• TASK REQUIREMENTS: Leave out the pictures, and reproduce exactly the lines from the line containing "The image size" through the final line of the entries.

※ ※ ※

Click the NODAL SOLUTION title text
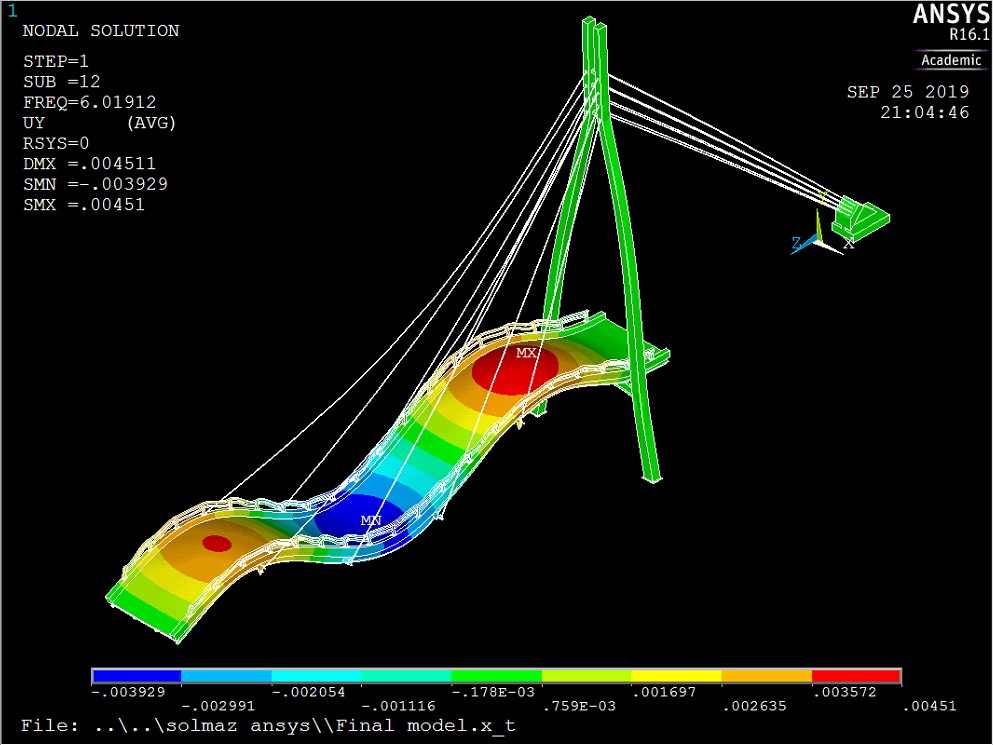The width and height of the screenshot is (993, 745). (x=101, y=30)
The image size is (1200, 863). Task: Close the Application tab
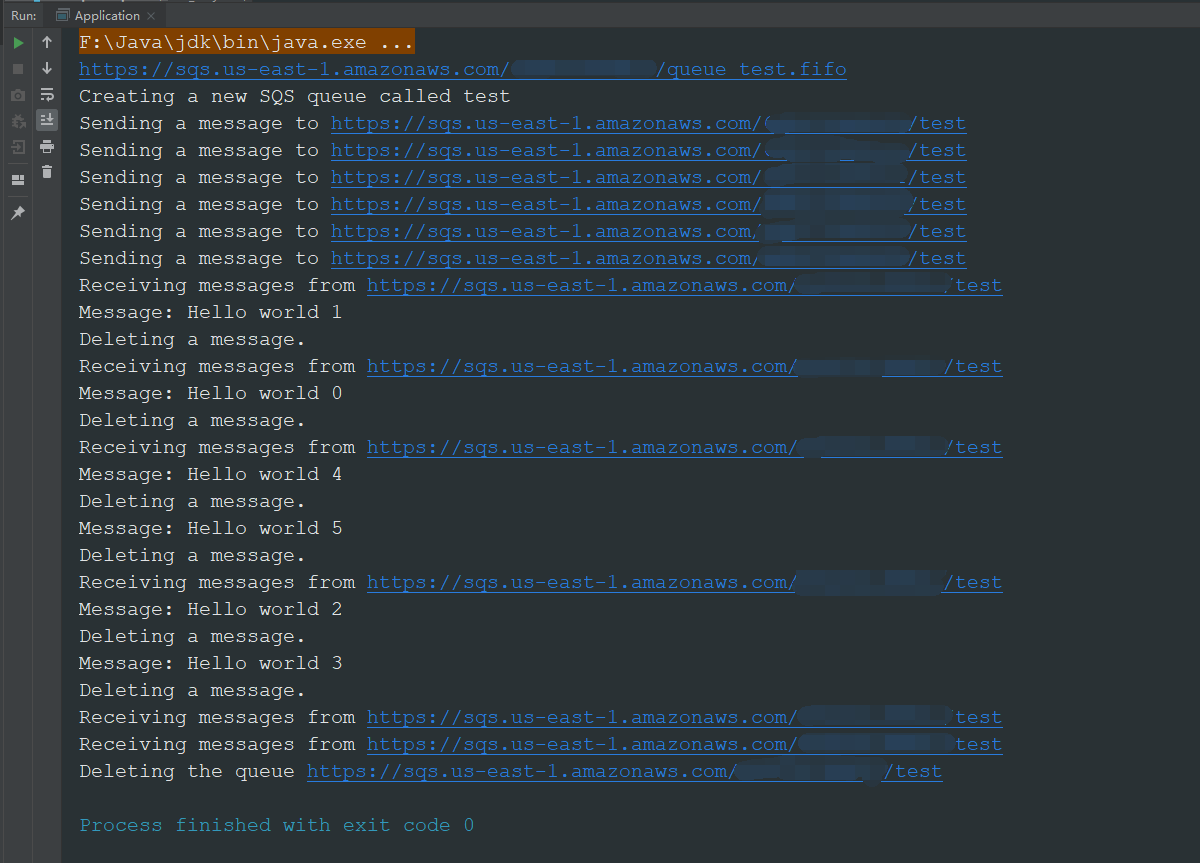(x=151, y=15)
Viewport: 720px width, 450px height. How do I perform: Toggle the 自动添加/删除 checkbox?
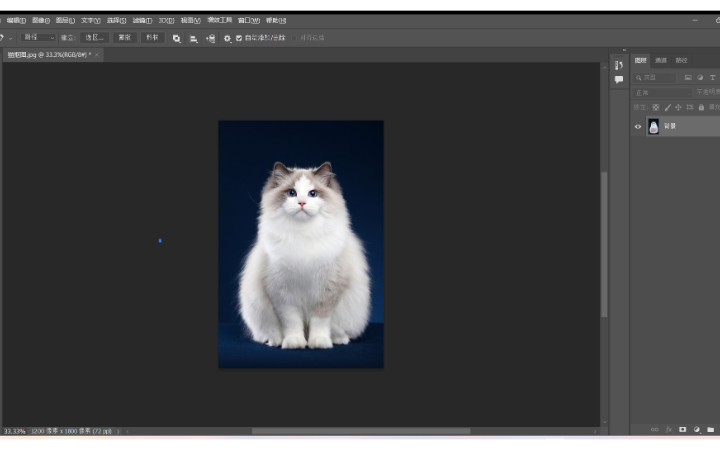point(238,38)
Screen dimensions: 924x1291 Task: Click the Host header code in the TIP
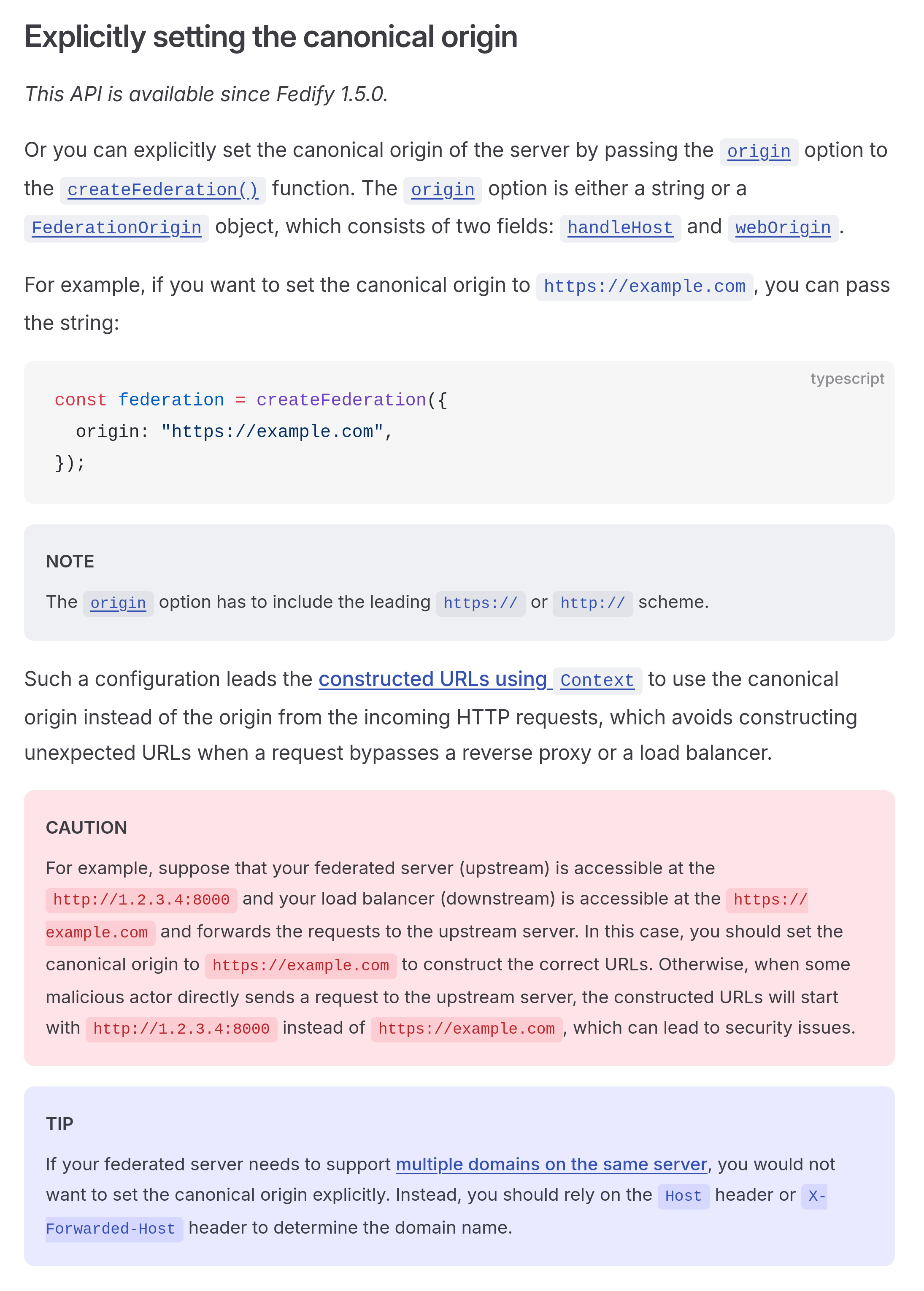(x=683, y=1196)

※ ※ ※

• TASK SOLUTION:
The image size is (1200, 863). Task: Close the Application tab
(x=151, y=15)
Viewport: 720px width, 450px height. How do I perform: Toggle the 自动添加/删除 checkbox?
point(238,38)
Screen dimensions: 924x1291 Task: Click the Host header code in the TIP
(x=683, y=1196)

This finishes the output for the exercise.